Polémique en Belgique, après ce qui semble être une agression antisémite et peut-être aussi lesbophobe. La presse belge découvre (et nous avec) une agression qui a eu lieu le 24 mai dernier, par un récit effrayant sur le blog du polémiste Marcel Sel, l’auteur d’Indignés de cons.

Dès leur installation dans leur nouvel appartement d’un immeuble d’Aartselaar, dans la banlieue d’Anvers, Cindy Meul, Belge nérlandophone, sa compagne belgo-israélienne, l’ex-joueuse de tennis Ruth Sverdloff, et leur fille ont été victimes de harcèlement de la part de leurs voisins. En cause apparemment, la mezouzah posée sur la porte de l’appartement. Une mezouzah est censée protéger la maison. Pour la famille, c’est l’inverse qui s’est passé.

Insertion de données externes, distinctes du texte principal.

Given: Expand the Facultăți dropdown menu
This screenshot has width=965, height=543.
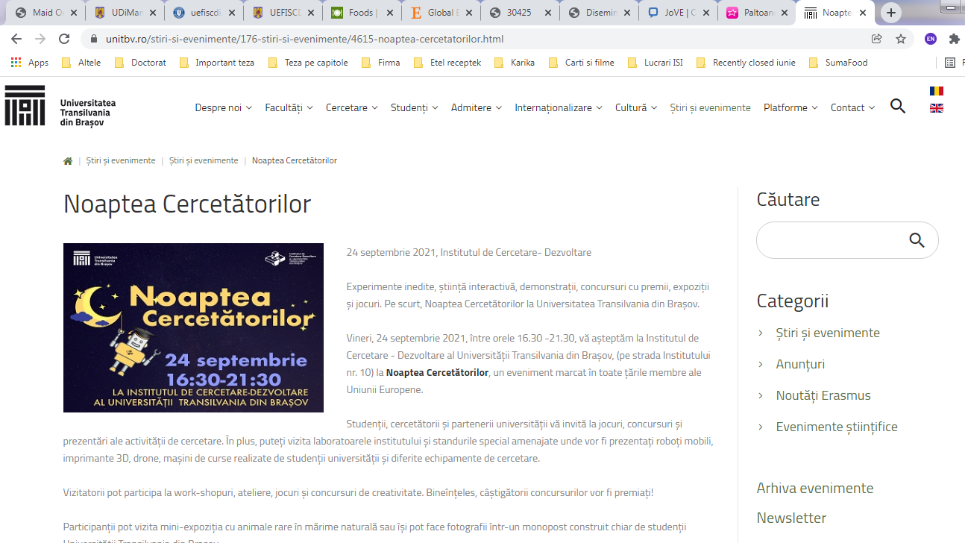Looking at the screenshot, I should click(289, 107).
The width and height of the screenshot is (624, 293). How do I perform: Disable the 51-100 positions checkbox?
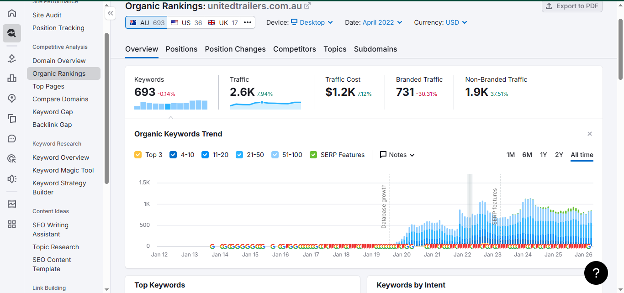tap(275, 155)
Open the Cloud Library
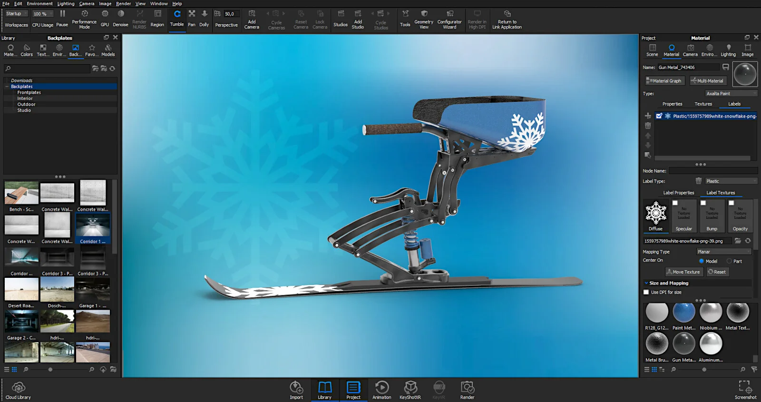The image size is (761, 402). pyautogui.click(x=18, y=391)
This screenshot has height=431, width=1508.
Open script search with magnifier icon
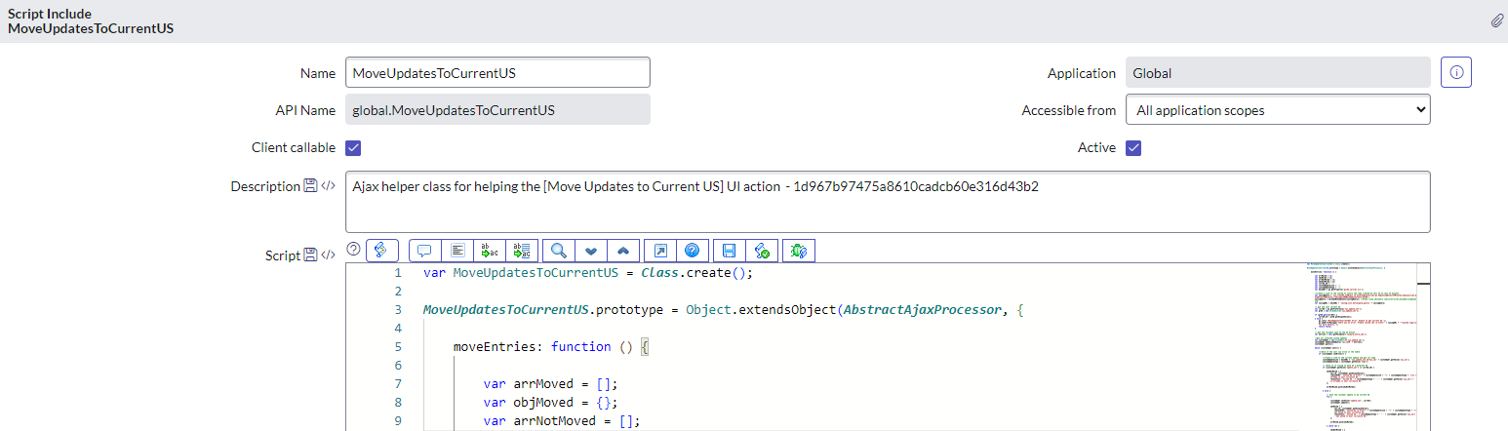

Le 24 mai dernier, rapporte Marcel Sel, alors qu’elle se trouvait seule chez elle, Cindy a été agressée avec une très grande violence par un homme et une femme du voisinage. Lorsqu’elle a ouvert la porte à ses futur.e.s agresseur/euse, elle les a entendu.e.s lui dire «On est venus finir le travail des nazis». L’agression est si violente que Cindy sera hospitalisée pendant 15 jours. Mais lorsque Ruth est arrivée chez elle et a découvert ce qui était arrivé à sa compagne, une inspectrice de la police locale était en train de plaisanter avec les auteur.e.s des coups.

L’affaire ne s’arrête pas là puisque la police refuse de prendre la plainte de Ruth, au motif qu’elle ne parle pas néerlandais (elle le comprend, mais s’exprime en hébreu, anglais ou français). Ruth finit par tenter de médiatiser l’affaire pour obtenir gain de cause. Seule une dépêche de l’agence Belga est reprise par-ci par-là. À celle-ci, l’inspecteur générale de la zone de police Hekla explique qu’aucune plainte n’a été reçue des deux femmes, mais qu’en revanche «les voisins du couple ont déjà porté plainte quatre ou cinq fois pour tapage nocturne». La dépêche indique que lors de l’agression, «la victime semblait clairement sous l’influence de l’alcool». Depuis, les deux femmes ont été reçues par le bourgmestre d’Anvers Bart De Wever (qui ne peut pas intervenir directement mais aurait promis de parler au bourgmestre d’Aartselaar), et Ruth a pu porter plainte le 17 juin.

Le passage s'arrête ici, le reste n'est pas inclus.